This experiment is crucial for improving the classification performance of minority classes (-1, 0) by testing different methods for addressing class imbalance. We will compare model performance using inherent class weighting against various resampling techniques. 

Based on prior experiments, we will use the following optimized feature representation:
* **Vectorization:** TF-IDF
* **N-gram Range:** Bigram `(1, 2)` (Unigrams + Bigrams)
* **Max Features:** 1000

## 1. Setup and Dependencies

### 1.1 Import Libraries

In [1]:
from imblearn.over_sampling import SMOTE, ADASYN
from imblearn.under_sampling import RandomUnderSampler
from imblearn.combine import SMOTEENN
from sklearn.feature_extraction.text import TfidfVectorizer
from sklearn.ensemble import RandomForestClassifier
from sklearn.model_selection import train_test_split
from sklearn.metrics import accuracy_score, classification_report, confusion_matrix
import mlflow
import mlflow.sklearn
import matplotlib.pyplot as plt
import seaborn as sns
import pandas as pd
import os

## 2. MLflow Configuration

In [2]:
# Set the remote tracking server URI
mlflow.set_tracking_uri("http://ec2-54-211-18-166.compute-1.amazonaws.com:5000/")

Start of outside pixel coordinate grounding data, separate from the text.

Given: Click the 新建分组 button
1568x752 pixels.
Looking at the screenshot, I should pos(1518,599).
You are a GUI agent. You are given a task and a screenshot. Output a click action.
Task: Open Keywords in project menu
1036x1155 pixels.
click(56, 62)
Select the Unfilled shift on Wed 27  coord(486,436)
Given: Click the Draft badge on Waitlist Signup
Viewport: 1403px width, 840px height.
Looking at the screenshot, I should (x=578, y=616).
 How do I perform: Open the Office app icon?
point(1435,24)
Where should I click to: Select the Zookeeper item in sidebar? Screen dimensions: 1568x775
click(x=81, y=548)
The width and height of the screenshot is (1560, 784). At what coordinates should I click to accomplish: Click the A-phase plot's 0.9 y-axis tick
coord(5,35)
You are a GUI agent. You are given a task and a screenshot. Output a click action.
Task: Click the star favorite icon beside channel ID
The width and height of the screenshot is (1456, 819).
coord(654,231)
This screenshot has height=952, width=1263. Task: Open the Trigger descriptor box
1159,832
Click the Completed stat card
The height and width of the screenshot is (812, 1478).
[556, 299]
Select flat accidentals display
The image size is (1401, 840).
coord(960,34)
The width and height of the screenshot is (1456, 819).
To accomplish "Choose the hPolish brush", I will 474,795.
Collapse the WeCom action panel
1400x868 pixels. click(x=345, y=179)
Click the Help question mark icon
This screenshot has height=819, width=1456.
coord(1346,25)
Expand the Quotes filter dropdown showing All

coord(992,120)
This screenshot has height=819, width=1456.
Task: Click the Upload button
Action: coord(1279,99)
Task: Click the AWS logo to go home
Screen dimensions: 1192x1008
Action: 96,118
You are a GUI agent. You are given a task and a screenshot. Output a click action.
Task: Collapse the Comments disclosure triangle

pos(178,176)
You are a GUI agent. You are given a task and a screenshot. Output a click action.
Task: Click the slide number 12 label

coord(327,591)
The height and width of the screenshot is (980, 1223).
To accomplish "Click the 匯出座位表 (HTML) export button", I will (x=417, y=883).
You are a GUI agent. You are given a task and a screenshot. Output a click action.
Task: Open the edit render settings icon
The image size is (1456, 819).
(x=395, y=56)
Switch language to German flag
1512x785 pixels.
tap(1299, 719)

# Set or create an experiment
mlflow.set_experiment("Handling Imbalanced Data - Exp 4")

2025/11/15 19:52:25 INFO mlflow.tracking.fluent: Experiment with name 'Handling Imbalanced Data - Exp 4' does not exist. Creating a new experiment.


<Experiment: artifact_location='s3://mlfow-bucket-2025/16', creation_time=1763216545216, experiment_id='16', last_update_time=1763216545216, lifecycle_stage='active', name='Handling Imbalanced Data - Exp 4', tags={}>

## 3. Data Loading and Preparation

In [3]:
# Load the preprocessed data and ensure no NaN values remain in the text column
df = pd.read_csv('../data/reddit_preprocessing.csv').dropna(subset=['clean_comment'])

print(f"Data shape after cleaning: {df.shape}")

Data shape after cleaning: (36662, 2)


## 4. Experiment Function Definition

In [4]:
def run_imbalanced_experiment(imbalance_method):
    """Runs a model training experiment with a specific imbalance handling method, 
    using fixed TF-IDF Bigram (1, 2) features and max_features=1000."""
    
    ngram_range = (1, 2)  # Bigram setting
    max_features = 1000   # Fixed max_features as specified

    # Step 1: Train-test split before vectorization and resampling
    X_train, X_test, y_train, y_test = train_test_split(df['clean_comment'], df['category'], 
                                                              test_size=0.2, random_state=42, stratify=df['category'])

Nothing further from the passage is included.